--- Work task ---
In the records below, tally every line containing "height". Report only the total.

--- Records provided ---
◆ ◆ ◆

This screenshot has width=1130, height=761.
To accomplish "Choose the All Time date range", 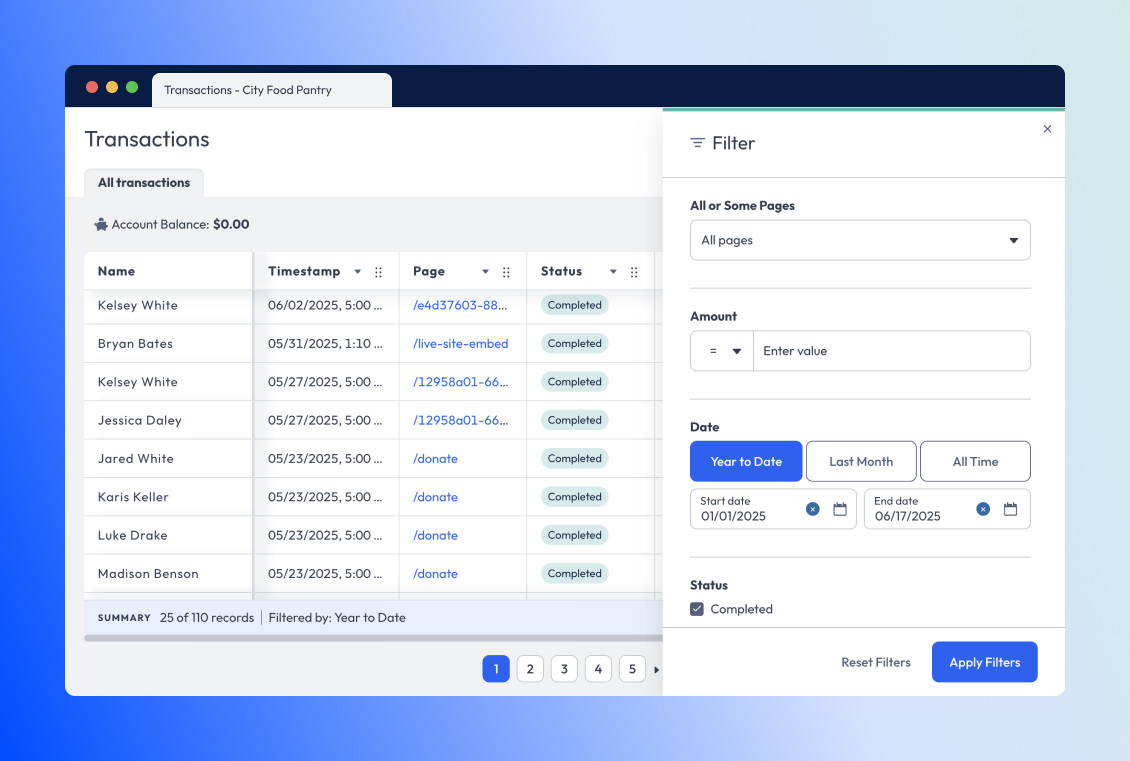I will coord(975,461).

◆ ◆ ◆

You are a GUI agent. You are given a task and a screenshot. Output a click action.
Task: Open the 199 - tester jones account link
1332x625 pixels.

◆ ◆ ◆

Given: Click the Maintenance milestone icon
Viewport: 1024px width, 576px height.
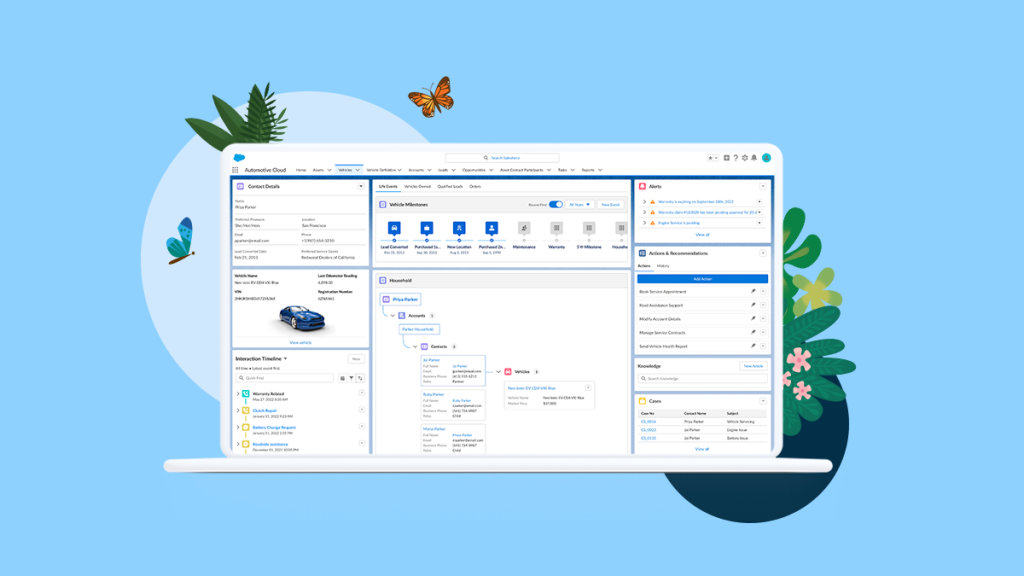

◆ ◆ ◆

--- The completed task ---
2